- Paris Location within Mississippi Paris Location within the United States
- Coordinates: 34°10′29″N 89°27′06″W﻿ / ﻿34.17472°N 89.45167°W
- Country: United States
- State: Mississippi
- County: Lafayette

Area
- • Total: 1.22 sq mi (3.15 km^{2})
- • Land: 1.22 sq mi (3.15 km^{2})
- • Water: 0 sq mi (0.00 km^{2})
- Elevation: 374 ft (114 m)

Population (2020)
- • Total: 163
- • Density: 134.0/sq mi (51.74/km^{2})
- Time zone: UTC-6 (Central (CST))
- • Summer (DST): UTC-5 (CDT)
- Area code: 662
- GNIS feature ID: 2812729

= Paris, Mississippi =

Paris is a census-designated place and unincorporated community in Lafayette County, Mississippi, United States. Paris is located at the junction of Mississippi Highway 9W and Mississippi Highway 315 10 mi east of Water Valley.

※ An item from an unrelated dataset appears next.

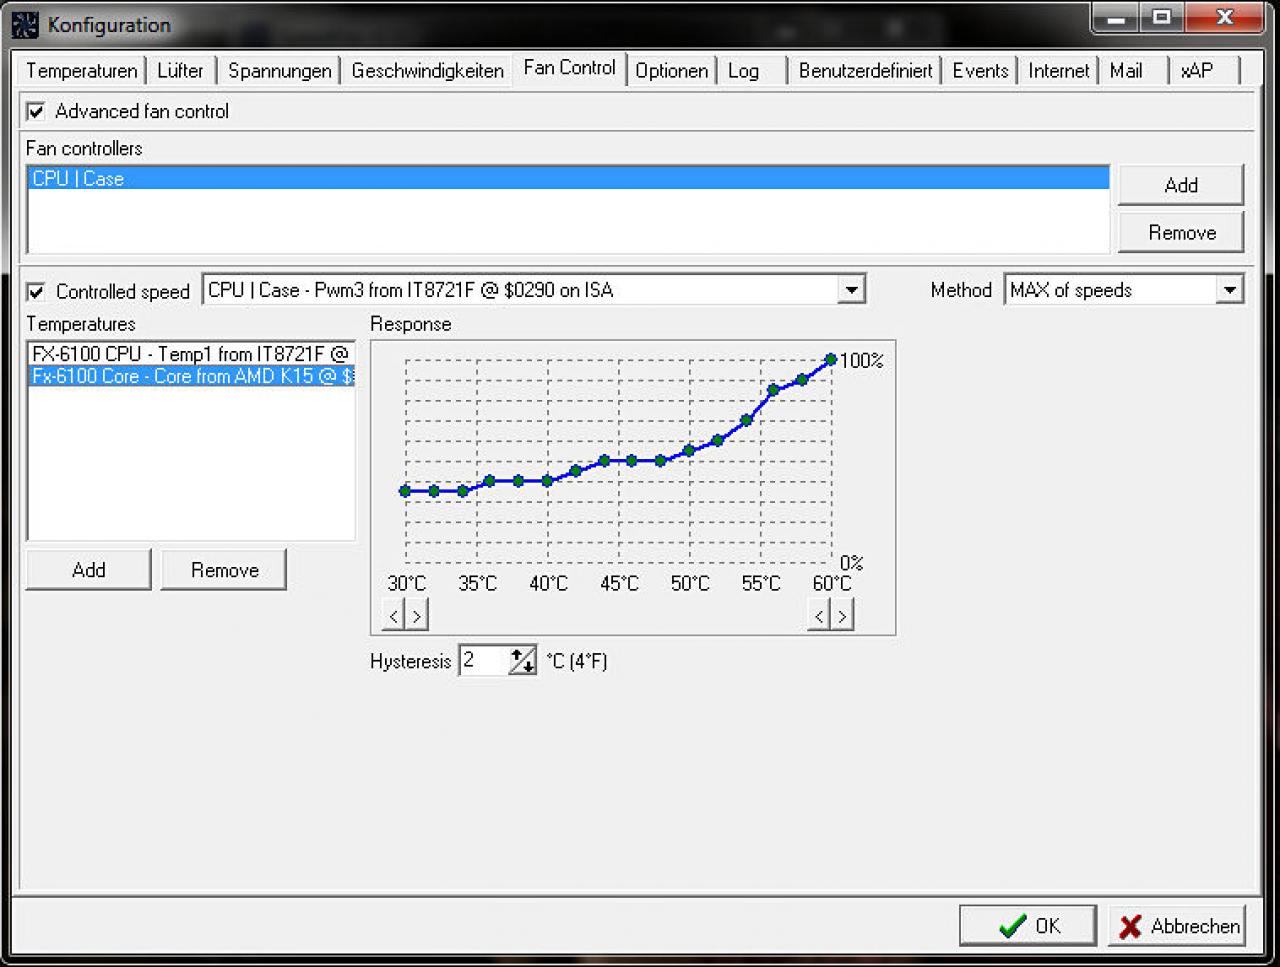
Task: Toggle the Controlled speed checkbox
Action: tap(36, 292)
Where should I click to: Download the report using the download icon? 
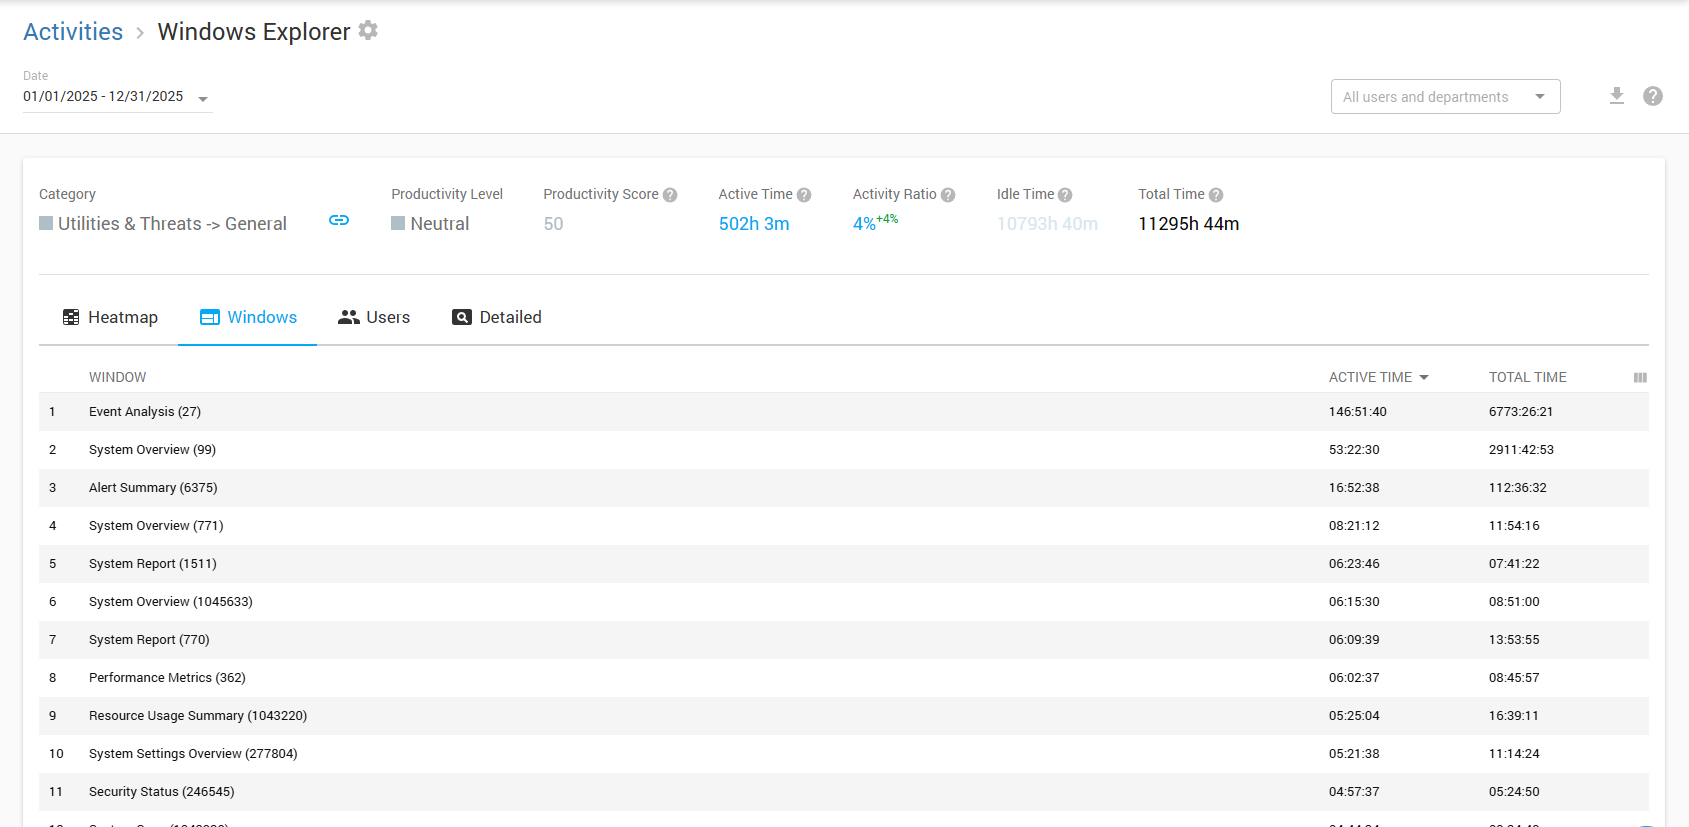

Pern the 2020 Census, the population was 163.

==Demographics==

Paris was first listed as a census designated place in the 2020 U.S. census.

Historical population
| Census | Pop. | Note | %± |
| 2020 | 163 |  | — |
U.S. Decennial Census 2020

===2020 census===

Paris CDP, Mississippi – Racial and ethnic composition Note: the US Census treats Hispanic/Latino as an ethnic category. This table excludes Latinos from the racial categories and assigns them to a separate category. Hispanics/Latinos may be of any race.
| Race / Ethnicity (NH = Non-Hispanic) | Pop 2020 | % 2020 |
|---|---|---|
| White alone (NH) | 138 | 84.66% |
| Black or African American alone (NH) | 6 | 3.68% |
| Native American or Alaska Native alone (NH) | 2 | 1.23% |
| Asian alone (NH) | 0 | 0.00% |
| Pacific Islander alone (NH) | 0 | 0.00% |
| Some Other Race alone (NH) | 0 | 0.00% |
| Mixed Race or Multi-Racial (NH) | 12 | 7.36% |
| Hispanic or Latino (any race) | 5 | 3.07% |
| Total | 163 | 100.00% |

==Education==
It is in the Lafayette County School District.

==Notable person==
- Theora Hamblett, Mississippi artist, was born in Paris.